For purposes of section 1102(b) of the Act, CMS defines a small rural 
hospital as a hospital that is located outside of a Metropolitan 
Statistical Area for Medicare payment purposes and has fewer than 100 
beds. CMS is not preparing an analysis for section 1102(b) of the Act 
because it has determined, and the Secretary certifies, that this 
document will not have a significant impact on the operations of a 
substantial number of small rural hospitals.

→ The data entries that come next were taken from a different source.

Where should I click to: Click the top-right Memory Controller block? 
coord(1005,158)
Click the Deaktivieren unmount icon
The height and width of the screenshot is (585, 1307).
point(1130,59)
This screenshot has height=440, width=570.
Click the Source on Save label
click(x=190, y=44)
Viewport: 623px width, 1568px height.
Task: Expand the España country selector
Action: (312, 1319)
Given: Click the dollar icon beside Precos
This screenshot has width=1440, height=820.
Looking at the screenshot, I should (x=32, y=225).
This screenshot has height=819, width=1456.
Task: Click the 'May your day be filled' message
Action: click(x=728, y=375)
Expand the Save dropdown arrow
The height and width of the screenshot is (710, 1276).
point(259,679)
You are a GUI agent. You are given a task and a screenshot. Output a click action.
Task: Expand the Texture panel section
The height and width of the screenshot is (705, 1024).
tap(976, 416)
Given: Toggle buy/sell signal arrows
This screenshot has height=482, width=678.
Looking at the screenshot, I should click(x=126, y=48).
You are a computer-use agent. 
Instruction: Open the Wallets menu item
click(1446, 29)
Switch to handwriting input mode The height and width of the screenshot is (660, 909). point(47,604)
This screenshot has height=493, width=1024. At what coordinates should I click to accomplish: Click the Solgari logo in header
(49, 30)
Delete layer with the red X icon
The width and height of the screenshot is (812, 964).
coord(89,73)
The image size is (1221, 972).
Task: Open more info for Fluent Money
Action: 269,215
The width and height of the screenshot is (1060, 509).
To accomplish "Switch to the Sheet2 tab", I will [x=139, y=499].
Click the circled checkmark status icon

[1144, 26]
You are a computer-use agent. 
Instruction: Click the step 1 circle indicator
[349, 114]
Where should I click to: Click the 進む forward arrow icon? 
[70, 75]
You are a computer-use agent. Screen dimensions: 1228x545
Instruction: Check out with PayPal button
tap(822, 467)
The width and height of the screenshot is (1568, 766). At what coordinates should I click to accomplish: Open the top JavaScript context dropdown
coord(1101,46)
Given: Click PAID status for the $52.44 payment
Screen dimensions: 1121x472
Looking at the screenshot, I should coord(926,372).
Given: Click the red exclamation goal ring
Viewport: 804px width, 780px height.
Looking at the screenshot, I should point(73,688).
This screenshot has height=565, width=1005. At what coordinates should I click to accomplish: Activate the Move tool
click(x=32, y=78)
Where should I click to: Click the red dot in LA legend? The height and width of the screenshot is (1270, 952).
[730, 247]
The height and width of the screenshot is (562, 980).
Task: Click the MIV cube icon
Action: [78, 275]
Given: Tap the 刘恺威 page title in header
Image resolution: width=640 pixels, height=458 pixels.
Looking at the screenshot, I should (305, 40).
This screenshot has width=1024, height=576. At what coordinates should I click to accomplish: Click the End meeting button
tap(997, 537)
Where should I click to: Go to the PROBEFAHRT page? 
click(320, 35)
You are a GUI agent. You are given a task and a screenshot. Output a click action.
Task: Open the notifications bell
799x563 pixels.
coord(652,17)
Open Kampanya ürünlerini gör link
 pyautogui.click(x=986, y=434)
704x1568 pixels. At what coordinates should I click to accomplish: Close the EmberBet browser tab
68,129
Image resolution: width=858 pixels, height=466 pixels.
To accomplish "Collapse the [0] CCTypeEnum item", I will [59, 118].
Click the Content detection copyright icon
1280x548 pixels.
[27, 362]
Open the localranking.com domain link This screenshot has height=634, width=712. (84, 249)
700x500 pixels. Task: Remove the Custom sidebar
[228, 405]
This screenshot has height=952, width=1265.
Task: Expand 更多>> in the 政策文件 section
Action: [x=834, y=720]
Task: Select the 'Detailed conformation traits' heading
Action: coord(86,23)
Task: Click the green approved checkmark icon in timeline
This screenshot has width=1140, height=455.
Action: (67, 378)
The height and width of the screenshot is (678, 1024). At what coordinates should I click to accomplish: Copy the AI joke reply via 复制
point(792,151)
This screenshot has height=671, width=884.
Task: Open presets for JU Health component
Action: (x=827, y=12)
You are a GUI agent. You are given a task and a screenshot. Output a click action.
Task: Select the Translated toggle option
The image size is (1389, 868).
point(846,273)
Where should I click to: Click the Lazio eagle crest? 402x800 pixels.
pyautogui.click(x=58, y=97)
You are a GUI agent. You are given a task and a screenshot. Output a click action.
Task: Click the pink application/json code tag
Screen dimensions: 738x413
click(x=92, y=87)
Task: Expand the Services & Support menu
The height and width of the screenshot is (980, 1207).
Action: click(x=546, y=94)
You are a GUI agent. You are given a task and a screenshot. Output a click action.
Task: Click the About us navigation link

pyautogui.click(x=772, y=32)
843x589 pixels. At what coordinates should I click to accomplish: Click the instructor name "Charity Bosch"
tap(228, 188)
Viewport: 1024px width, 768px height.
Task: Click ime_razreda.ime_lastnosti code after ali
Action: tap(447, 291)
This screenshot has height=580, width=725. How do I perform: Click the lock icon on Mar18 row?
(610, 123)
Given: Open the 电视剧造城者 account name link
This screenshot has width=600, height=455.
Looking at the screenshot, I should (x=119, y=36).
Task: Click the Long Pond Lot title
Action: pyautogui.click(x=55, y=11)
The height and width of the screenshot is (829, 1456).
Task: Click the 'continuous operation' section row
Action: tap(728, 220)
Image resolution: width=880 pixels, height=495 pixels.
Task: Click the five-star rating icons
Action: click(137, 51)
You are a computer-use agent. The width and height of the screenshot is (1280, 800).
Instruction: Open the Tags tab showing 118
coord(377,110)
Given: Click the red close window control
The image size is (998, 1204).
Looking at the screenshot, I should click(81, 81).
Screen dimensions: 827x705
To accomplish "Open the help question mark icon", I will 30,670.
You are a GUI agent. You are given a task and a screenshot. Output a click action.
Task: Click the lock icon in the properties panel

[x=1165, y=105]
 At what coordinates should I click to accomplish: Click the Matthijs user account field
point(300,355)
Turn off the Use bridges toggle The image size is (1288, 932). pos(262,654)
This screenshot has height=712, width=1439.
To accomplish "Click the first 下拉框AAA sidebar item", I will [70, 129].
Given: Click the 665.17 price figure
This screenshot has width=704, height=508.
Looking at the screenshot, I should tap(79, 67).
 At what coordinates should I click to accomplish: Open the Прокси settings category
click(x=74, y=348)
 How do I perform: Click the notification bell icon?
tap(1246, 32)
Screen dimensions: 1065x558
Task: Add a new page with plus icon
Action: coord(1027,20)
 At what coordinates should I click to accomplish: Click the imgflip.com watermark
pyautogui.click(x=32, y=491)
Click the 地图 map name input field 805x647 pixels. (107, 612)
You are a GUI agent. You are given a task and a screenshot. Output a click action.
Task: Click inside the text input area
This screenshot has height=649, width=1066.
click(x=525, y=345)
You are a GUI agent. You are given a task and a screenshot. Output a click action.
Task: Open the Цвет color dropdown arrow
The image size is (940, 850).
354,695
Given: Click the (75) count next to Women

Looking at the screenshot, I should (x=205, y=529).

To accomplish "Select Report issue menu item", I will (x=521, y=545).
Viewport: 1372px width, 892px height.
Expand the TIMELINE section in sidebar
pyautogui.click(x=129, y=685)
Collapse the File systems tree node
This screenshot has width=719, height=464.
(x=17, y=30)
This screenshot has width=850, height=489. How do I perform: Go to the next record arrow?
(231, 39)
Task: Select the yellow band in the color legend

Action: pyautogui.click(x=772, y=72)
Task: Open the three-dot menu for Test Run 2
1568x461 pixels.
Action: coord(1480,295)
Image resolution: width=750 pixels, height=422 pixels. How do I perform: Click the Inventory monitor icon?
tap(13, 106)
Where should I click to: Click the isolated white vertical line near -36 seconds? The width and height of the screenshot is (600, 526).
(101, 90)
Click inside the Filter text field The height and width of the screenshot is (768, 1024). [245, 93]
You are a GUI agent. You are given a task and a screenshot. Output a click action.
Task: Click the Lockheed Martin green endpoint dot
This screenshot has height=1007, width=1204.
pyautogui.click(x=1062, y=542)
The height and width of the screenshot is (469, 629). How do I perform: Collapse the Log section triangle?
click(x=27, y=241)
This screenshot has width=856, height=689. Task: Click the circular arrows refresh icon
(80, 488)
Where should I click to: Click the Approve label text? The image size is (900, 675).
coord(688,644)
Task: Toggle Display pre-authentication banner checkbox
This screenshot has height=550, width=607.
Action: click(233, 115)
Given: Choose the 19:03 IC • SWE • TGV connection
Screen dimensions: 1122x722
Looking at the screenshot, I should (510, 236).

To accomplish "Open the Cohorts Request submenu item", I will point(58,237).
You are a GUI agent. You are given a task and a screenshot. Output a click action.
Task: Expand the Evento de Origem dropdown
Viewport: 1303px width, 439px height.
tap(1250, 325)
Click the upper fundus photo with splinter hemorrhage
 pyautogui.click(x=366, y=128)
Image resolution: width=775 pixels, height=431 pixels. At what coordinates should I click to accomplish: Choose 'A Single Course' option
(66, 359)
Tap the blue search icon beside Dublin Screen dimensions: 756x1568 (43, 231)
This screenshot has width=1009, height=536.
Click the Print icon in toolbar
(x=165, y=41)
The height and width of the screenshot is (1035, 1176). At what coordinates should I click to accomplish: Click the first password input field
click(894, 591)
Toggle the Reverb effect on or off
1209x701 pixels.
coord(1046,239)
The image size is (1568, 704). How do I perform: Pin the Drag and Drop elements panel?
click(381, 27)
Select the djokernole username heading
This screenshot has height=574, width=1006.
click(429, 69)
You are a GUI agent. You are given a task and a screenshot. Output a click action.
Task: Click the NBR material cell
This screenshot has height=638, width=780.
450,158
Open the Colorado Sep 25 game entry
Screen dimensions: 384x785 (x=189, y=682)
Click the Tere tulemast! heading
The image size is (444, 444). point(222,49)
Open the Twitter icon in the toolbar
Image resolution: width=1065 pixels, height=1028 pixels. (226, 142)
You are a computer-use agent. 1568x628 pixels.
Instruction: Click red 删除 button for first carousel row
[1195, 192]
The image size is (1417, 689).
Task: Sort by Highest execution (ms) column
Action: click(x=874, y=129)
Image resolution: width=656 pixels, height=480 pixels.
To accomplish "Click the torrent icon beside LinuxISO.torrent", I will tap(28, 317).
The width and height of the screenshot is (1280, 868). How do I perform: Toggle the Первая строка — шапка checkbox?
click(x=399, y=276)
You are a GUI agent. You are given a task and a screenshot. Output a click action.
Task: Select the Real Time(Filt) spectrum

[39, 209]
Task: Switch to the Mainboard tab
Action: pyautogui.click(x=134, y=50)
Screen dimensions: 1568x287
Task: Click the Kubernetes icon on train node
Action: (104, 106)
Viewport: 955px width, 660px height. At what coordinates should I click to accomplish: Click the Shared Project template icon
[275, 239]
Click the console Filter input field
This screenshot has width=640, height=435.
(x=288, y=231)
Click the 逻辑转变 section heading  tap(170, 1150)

    Section 202 of the Unfunded Mandates Reform Act of 1995 also 
requires that agencies assess anticipated costs and benefits before 
issuing any regulatory action whose mandates require spending in any 
one year of $100 million in 1995 dollars, updated annually for 
inflation. In 2015, that threshold is approximately $144 million. This 
document will have no consequential effect on state, local, or tribal 
governments or on the private sector.
    Executive Order 13132 establishes certain requirements that an 
agency must meet when it promulgates a proposed regulatory action (and 
subsequent final action) that imposes substantial direct requirement 
costs on state and local governments, preempts state law, or otherwise 
has Federalism implications. Because this document does not impose any 
costs on state or local governments, the requirements of Executive 
Order 13132 are not applicable.
    In accordance with the provisions of Executive Order 12866, the 
Office of Management and Budget reviewed this document.

    Authority: Sections 1102 and 1871 of the Social Security Act (42 
U.S.C. 1302 and 1395hh) and 44 U.S.C. Chapter 35.

    Dated: December 7, 2015.
Andrew M. Slavitt,
Acting Administrator, Centers for Medicare & Medicaid Services.